Here's the way I was trained to think as a relational database SQL user: Let's say that we want to display the text of each comment with the name of the commenter. I'd write a query like: select c.text, u.name from Comment c, User u where c.posterID = u.userID and c.blogID = ? A particular User's name is only stored in one place in the database; so if "Eric Bishop" becomes "Erin Bishop", the new name appears everywhere in every page rendered after the update was written to the User table. Whereas the way my professor seems to be suggesting one should use Mongo, one hands the object { commentText: "Hey great point!", poster:"Eric Bishop" } to Mongo and then the user's name at that moment is immortalized in that document. Nobody is ever going to slog through all the leaves of the data structure and update. Nor can you easily do a query for "all comments posted by this user ever" which might be useful in various ways.
Would you say that the performance price for the consistency that normalization brings is too high? I can see your point, if doing all these joins across, say, Blog, Comment, and User is going to lock the User table so much that nothing ever gets done.
Or do you think that my professor is leading the class down the wrong path by not normalizing the schema? Should he have added a Person document to a Person collection, and then a professorID in the Course object?
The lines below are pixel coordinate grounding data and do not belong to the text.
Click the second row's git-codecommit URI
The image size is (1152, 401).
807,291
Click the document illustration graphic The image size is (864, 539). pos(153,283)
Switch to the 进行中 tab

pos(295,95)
But then to get the professor's name associated with a Course there has to be a $lookup, within an aggregation... and this tutorial suggests that if you're doing that a lot, you're doing it wrong. I haven't read very much about NoSQL databases yet, but what I've read so far seems to suggest that one should duplicate data as needed so there's no temptation to do anything like a join ever.
I'm just bewildered. I see relational data everywhere. The world is full of things that participate in multiple relationships with other things. I'm not getting how MongoDB accommodates that fact.
no subject
Date: 2020-07-21 07:08 pm (UTC)no subject
Date: 2020-07-22 10:38 am (UTC)But. I'm trying to figure out what is the right way to use MongoDB. (Maybe it's different for the NoSQL you're most familiar with.) But the documentation here https://docs.mongodb.com/manual/core/data-model-design/ basically says there's two options to encode a relationship. Either an Embedded Data Model, or a Normalized Data Model. With the Embedded Data Model, normalization is abandoned completely. I don't see a mechanism to propagate updates. This is the case where we don't get even eventual consistency, I guess. On the other hand, with a Normalized Data Model, $lookup seems to impose even more of a performance concern than a good old-fashioned SQL join. (Haven't looked into the $graphLookup feature yet.)
So, the trade-off there still seems to be consistency or performance. (This trade-off exists with relational databases. One is supposed to, first step, think through how to normalize the heck out of the data model. But there's nothing stopping one from saying "eh, it's going to be too much of a performance hit to join that many tables, let's denormalize that relationship".) What you seem to be saying is that there's a mechanism to achieve performance plus eventual consistency. I'm going to look for that in the MongoDB documentation but do you have some idea what that would be shaped like?